TASK REQUIREMENTS - Copy out the items from the line containing "You are a computer-use agent." through the end of the records, leaving the pictures out of your copy.

** Begin MATERIAL SUPPLIED **

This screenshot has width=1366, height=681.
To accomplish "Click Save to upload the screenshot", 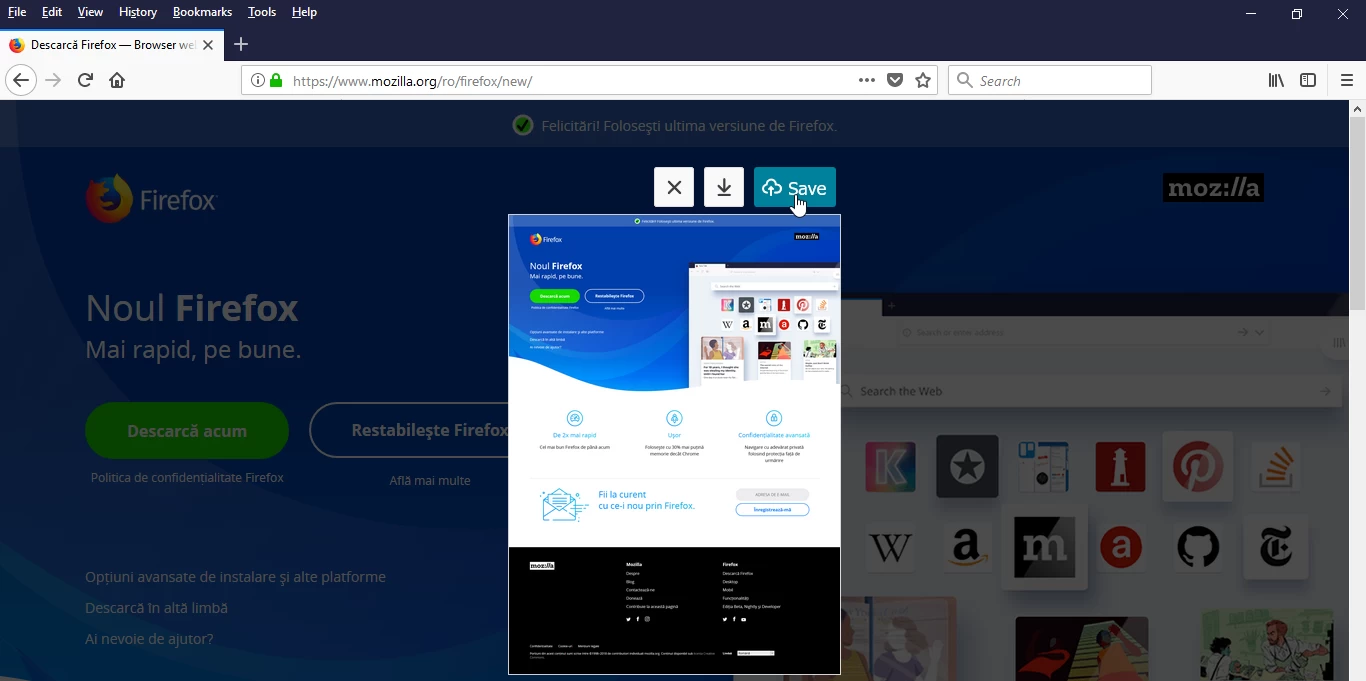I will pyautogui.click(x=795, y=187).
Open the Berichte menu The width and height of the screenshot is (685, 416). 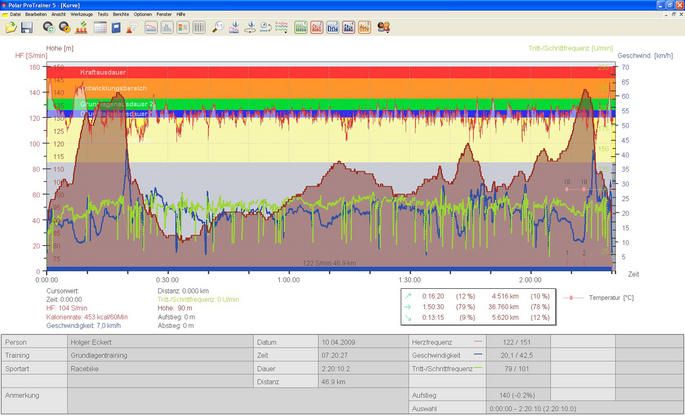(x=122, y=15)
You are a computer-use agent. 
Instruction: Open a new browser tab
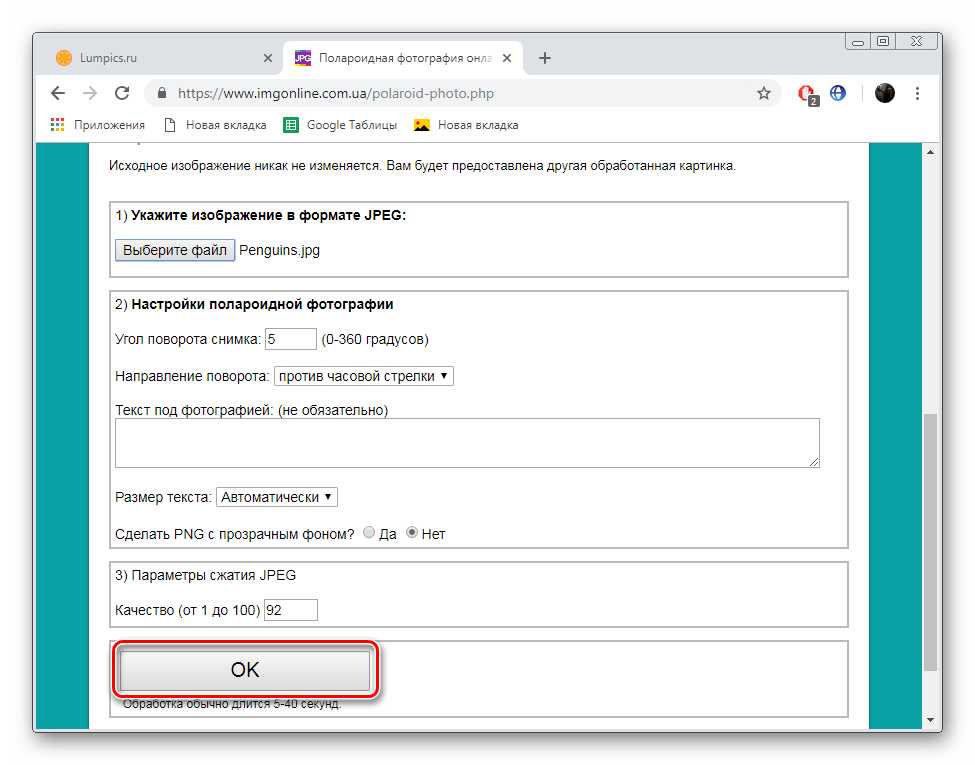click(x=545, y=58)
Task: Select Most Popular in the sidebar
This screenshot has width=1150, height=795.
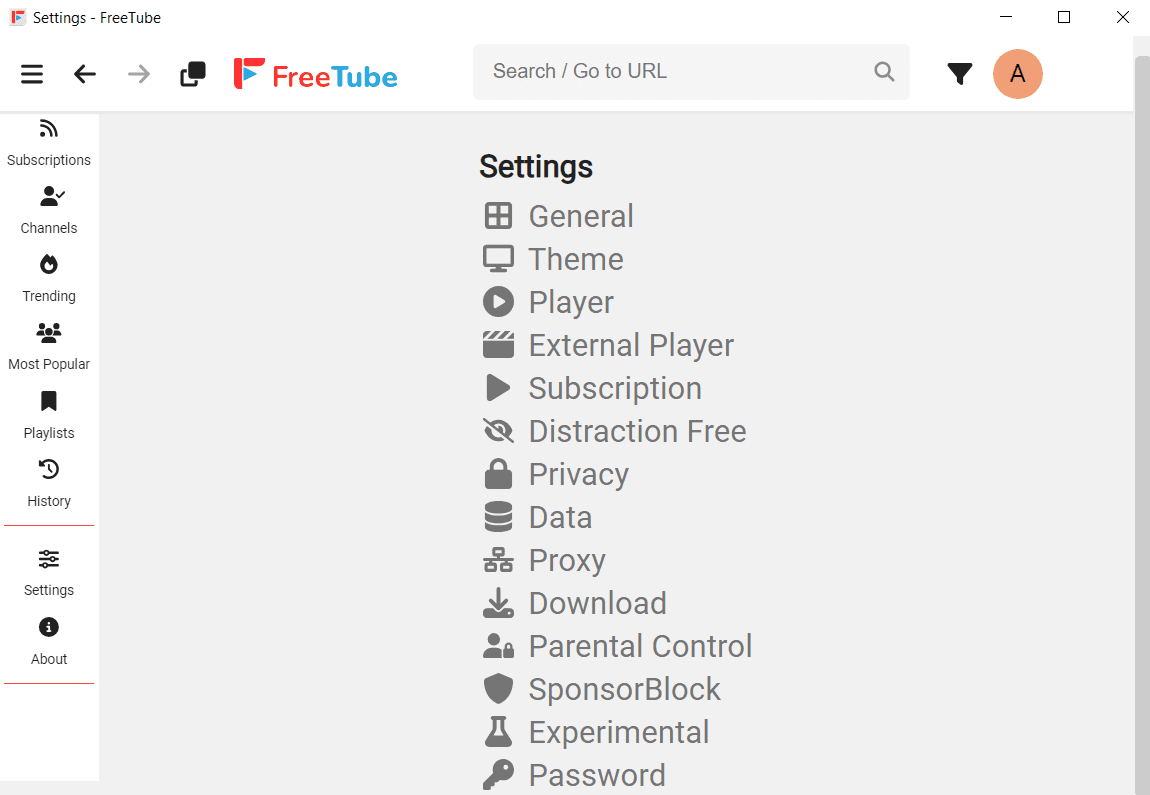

** End MATERIAL SUPPLIED **

TASK ANSWER -
You are a computer-use agent. 
Instruction: Open a new browser tab
click(x=545, y=58)
Task: Select Most Popular in the sidebar
This screenshot has width=1150, height=795.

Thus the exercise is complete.